▶ Excerpt provided
Before the vote on whether to send Brett Kavanaugh to the US supreme Court happened, it was clear it would split along party lines. Still, countless American women hoped the senate’s few moderate female Republicans would believe Dr. Christine Blasey Ford’s claim that Kavanaugh had sexually assaulted her in high school, and reject him.
That turned out to be a well-founded hope in the case of Alaska senator Lisa Murkowski, who declined to vote in favor of Kavanaugh’s confirmatio—but a pipe dream when it came to Maine’s Susan Collins, who cast the deciding vote in his favor.
Collins explained her position on CNN’s “State of the Union” with Dana Bash this morning. “I do not believe that Brett Kavanaugh was her assailant,” she said. “I do believe that she was assaulted. I don’t know by whom, and I’m not certain when, but I do not believe that he was the assailant.”
Collins and other Republicans have sought to show that they believe Ford while also somehow maintaining their support for Kavanaugh. But as Bash pointed out to Collins, you can’t have it both ways.
“But if she said that under oath and he said that under oath, you’ve made a decision that he said [sic] is more valid than what she said” Bash continues.
Collins replies that there was no corroborating evidence that Kavanaugh assaulted Ford, and therefore felt it was not likely that Kavanaugh was involved. ”In this country, we have a presumption of innocence,” she said. But that standard of evidence only applies to criminal trials—not confirmation hearings.
The Washington Post (paywall) reported that experts in traumatic memories have scoffed at the theory that Ford could be mistaking Kavanaugh for someone else.
“The person lying on top of you—who she’d previously met—you’re not going to forget that,” Richard Huganir, a neuroscientist at Johns Hopkins School of Medicine, told the Post. “There’s a total consensus in the field of memory … If anything, fear and trauma enhances the encoding of the memory at a molecular level.”
Meanwhile, Collins’ pivotal vote has prompted furious opponents to raise more than $3 million for whoever challenges her in 2020.

▶ What the task asks
Condense the paragraph of the article on Susan Collins's Kavanaugh vote that begins "Collins replies that there was" into a short bulleted list of its main facts.

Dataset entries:
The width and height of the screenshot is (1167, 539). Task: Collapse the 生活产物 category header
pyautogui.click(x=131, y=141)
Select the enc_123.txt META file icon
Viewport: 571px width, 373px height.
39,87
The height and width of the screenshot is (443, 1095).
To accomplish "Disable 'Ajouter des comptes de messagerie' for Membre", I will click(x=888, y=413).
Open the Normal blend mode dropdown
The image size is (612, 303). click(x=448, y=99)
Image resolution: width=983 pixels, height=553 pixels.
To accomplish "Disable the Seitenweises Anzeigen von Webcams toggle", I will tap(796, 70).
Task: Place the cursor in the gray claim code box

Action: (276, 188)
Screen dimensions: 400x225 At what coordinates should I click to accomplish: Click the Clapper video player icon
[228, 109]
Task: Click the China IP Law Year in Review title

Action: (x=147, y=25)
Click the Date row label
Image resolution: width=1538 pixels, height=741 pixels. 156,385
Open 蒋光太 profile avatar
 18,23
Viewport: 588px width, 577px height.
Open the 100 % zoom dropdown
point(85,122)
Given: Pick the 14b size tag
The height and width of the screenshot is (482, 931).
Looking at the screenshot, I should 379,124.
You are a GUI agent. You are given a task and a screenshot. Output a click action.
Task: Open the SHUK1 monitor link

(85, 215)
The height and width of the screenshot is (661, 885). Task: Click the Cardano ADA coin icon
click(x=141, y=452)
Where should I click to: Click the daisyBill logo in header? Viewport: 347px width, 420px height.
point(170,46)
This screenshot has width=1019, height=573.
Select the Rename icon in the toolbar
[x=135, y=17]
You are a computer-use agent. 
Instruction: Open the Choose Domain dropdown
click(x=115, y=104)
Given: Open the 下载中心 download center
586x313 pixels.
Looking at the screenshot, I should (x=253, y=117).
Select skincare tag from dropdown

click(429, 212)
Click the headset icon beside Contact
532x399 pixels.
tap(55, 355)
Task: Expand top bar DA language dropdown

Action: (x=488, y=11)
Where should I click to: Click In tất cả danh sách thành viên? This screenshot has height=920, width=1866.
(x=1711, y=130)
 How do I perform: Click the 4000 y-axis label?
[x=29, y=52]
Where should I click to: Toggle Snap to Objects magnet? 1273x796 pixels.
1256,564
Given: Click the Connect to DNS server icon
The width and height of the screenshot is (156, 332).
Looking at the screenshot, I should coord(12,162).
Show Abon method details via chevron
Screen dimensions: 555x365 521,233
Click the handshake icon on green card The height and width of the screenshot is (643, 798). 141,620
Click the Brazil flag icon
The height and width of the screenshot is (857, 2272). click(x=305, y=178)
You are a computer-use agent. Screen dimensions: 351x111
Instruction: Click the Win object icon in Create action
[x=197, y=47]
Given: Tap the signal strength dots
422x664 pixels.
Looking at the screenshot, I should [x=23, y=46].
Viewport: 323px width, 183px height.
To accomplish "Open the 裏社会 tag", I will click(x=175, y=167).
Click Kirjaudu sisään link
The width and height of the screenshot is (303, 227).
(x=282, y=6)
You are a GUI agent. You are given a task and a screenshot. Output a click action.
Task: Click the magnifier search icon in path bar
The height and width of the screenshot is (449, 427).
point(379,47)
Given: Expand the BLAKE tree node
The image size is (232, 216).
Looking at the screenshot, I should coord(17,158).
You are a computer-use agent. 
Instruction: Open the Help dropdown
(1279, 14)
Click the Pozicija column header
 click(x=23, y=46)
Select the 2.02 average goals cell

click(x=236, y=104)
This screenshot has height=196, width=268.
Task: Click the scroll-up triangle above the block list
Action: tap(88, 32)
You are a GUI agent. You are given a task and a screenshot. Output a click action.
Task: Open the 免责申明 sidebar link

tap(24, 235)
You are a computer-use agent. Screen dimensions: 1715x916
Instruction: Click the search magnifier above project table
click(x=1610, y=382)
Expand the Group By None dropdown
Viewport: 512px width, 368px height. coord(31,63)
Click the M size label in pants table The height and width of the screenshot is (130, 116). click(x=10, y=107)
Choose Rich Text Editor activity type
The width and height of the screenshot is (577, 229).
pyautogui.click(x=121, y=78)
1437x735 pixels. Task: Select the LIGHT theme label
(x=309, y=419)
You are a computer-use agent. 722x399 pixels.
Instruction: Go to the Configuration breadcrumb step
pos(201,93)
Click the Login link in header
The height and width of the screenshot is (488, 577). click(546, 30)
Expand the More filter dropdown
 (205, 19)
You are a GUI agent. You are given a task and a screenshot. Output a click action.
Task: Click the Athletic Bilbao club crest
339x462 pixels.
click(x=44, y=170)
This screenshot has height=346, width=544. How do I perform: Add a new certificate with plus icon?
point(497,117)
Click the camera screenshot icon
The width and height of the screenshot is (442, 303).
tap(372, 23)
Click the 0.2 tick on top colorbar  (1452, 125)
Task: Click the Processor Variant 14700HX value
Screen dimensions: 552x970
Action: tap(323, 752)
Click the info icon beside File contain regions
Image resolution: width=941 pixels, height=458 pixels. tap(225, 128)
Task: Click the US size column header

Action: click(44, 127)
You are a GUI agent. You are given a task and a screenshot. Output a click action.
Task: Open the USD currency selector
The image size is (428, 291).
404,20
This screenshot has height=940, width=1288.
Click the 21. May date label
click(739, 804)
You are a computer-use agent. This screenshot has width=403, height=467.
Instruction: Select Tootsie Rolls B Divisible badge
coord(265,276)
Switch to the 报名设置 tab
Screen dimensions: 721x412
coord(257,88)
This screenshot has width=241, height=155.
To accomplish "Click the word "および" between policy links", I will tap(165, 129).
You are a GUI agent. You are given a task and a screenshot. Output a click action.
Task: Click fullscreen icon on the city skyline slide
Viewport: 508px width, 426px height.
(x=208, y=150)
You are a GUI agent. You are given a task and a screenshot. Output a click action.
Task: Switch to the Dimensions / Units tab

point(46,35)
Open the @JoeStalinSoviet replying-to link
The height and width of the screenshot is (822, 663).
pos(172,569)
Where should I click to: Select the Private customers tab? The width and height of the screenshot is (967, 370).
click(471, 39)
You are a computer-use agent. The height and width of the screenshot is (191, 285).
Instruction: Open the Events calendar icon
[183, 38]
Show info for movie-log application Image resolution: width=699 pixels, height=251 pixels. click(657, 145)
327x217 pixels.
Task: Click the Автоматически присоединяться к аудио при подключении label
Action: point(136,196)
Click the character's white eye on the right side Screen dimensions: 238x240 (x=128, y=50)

▶ Result of this task
- Collins said there was no corroborating evidence that Kavanaugh assaulted Ford, so she considered his involvement unlikely.
- She cited the presumption of innocence.
- That standard of evidence applies only to criminal trials, not confirmation hearings.